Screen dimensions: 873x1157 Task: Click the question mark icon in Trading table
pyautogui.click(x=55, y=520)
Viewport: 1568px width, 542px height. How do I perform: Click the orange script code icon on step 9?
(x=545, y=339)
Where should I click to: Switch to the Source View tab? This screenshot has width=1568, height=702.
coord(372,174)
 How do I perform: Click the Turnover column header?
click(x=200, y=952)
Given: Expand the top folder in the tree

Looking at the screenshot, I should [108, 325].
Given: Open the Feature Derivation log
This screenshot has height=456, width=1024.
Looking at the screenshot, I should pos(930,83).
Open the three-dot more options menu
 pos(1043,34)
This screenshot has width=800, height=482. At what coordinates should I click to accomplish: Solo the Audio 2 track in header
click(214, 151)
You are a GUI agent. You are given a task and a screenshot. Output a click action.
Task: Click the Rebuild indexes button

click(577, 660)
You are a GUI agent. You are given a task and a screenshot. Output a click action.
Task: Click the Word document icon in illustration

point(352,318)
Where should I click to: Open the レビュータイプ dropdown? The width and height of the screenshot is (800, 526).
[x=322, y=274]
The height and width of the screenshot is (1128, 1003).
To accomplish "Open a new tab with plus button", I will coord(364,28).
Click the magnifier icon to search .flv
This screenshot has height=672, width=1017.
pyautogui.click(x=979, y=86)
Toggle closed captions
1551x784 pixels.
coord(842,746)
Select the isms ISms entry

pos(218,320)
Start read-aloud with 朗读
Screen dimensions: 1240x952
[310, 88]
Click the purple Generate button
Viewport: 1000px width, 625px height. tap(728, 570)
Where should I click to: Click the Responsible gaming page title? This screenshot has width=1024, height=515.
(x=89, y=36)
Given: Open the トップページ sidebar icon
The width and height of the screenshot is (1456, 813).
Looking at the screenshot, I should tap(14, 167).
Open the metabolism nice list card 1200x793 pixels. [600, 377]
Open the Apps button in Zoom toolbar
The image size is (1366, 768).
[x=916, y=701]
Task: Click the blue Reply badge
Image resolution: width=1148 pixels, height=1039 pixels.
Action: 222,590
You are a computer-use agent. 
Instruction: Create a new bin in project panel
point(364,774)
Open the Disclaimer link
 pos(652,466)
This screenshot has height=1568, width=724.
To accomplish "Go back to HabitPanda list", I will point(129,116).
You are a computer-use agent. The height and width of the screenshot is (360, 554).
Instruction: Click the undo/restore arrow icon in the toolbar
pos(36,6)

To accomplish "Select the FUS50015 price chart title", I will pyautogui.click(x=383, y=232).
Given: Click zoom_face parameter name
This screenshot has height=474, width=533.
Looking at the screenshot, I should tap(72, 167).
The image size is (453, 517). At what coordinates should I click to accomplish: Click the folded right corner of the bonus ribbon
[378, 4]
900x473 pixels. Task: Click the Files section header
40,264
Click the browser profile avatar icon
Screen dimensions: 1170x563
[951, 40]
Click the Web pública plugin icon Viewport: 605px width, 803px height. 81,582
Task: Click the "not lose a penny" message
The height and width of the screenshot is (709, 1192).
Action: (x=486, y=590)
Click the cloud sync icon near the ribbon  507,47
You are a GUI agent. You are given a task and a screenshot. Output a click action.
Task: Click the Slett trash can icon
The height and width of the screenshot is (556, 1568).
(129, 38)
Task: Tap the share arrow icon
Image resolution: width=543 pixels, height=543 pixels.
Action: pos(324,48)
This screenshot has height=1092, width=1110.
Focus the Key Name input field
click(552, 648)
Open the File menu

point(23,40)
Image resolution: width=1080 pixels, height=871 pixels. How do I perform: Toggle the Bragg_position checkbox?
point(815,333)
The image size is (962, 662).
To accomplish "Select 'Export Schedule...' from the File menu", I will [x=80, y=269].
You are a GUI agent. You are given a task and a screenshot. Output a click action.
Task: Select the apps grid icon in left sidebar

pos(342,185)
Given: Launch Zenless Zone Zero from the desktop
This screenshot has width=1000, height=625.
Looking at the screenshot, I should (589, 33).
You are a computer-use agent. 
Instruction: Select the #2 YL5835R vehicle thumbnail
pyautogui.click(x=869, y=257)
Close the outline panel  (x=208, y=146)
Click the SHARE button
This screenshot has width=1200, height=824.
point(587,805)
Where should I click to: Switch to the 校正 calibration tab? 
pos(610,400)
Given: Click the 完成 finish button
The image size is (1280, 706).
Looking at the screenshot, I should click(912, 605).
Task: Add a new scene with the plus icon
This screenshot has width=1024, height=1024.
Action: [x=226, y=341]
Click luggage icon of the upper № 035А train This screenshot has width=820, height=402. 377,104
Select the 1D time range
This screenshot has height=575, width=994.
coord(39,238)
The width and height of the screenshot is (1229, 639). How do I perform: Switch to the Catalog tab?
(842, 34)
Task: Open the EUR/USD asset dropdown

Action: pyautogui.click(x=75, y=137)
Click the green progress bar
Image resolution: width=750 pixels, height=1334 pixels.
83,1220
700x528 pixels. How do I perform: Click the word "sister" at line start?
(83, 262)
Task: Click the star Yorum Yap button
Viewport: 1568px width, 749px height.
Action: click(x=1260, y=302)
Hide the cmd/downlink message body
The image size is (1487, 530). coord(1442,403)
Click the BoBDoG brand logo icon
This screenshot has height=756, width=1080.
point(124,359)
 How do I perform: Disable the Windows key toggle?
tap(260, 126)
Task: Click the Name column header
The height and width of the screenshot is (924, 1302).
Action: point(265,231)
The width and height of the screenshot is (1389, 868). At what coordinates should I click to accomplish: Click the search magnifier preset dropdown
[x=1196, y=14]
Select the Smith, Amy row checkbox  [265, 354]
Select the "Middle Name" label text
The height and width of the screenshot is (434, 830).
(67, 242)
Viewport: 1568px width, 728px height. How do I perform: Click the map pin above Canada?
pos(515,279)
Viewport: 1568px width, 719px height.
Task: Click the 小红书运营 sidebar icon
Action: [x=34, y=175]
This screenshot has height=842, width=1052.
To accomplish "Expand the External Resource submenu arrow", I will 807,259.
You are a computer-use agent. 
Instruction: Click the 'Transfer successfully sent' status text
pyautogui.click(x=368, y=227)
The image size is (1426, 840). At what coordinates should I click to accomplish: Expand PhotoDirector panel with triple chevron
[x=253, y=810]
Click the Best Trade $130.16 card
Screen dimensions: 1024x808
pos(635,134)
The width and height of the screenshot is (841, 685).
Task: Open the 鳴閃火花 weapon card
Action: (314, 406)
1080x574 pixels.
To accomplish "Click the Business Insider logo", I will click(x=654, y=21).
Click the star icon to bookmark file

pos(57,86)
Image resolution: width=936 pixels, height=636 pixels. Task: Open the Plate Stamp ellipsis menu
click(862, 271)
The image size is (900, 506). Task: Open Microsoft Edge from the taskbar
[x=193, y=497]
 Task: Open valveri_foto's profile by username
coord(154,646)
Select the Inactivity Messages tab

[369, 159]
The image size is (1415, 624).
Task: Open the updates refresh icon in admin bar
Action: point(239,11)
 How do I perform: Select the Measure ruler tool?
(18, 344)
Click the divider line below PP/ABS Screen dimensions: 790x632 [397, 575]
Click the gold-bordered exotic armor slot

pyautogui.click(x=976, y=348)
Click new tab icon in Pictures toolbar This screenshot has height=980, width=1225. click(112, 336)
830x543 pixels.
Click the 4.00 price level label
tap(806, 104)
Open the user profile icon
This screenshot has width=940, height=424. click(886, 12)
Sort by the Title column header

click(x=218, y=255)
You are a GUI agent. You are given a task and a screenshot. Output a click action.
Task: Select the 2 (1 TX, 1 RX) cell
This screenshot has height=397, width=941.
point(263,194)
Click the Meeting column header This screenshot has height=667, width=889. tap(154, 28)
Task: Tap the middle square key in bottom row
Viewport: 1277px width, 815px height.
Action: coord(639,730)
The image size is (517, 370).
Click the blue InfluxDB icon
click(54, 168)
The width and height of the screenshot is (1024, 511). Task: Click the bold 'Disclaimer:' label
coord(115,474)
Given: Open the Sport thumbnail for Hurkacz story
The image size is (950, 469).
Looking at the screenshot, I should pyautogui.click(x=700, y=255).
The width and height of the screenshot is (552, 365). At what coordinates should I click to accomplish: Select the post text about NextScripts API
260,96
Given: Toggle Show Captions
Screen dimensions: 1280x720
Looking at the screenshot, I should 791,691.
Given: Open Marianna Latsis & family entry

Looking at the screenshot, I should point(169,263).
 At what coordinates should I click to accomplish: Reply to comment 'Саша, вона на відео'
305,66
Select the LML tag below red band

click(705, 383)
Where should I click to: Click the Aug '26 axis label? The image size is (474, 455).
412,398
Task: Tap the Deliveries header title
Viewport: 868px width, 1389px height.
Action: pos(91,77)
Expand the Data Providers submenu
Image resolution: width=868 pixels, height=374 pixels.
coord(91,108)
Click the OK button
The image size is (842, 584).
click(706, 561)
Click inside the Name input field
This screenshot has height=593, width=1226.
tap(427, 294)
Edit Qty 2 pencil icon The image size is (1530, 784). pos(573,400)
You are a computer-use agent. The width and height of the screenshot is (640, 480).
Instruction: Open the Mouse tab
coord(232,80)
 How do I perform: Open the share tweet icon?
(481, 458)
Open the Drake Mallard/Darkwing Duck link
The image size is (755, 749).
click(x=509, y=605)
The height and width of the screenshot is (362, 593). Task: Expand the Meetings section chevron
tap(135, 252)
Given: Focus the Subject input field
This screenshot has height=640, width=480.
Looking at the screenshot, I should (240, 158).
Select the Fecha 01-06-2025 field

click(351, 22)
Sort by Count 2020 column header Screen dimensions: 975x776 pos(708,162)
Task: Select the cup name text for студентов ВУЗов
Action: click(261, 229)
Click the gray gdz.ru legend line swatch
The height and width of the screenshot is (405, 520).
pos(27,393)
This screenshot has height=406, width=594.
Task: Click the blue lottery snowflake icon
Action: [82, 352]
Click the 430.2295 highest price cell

----------------------------------------

• [What you are asked to do] Retype only this portion of the data above: the line containing "You are a computer-use agent. The width", the line containing "Given: Focus the Subject input field", and all lines between them, exactly.

• [Exercise answer]
You are a computer-use agent. The width and height of the screenshot is (640, 480).
Instruction: Open the Mouse tab
coord(232,80)
 How do I perform: Open the share tweet icon?
(481, 458)
Open the Drake Mallard/Darkwing Duck link
The image size is (755, 749).
click(x=509, y=605)
The height and width of the screenshot is (362, 593). Task: Expand the Meetings section chevron
tap(135, 252)
Given: Focus the Subject input field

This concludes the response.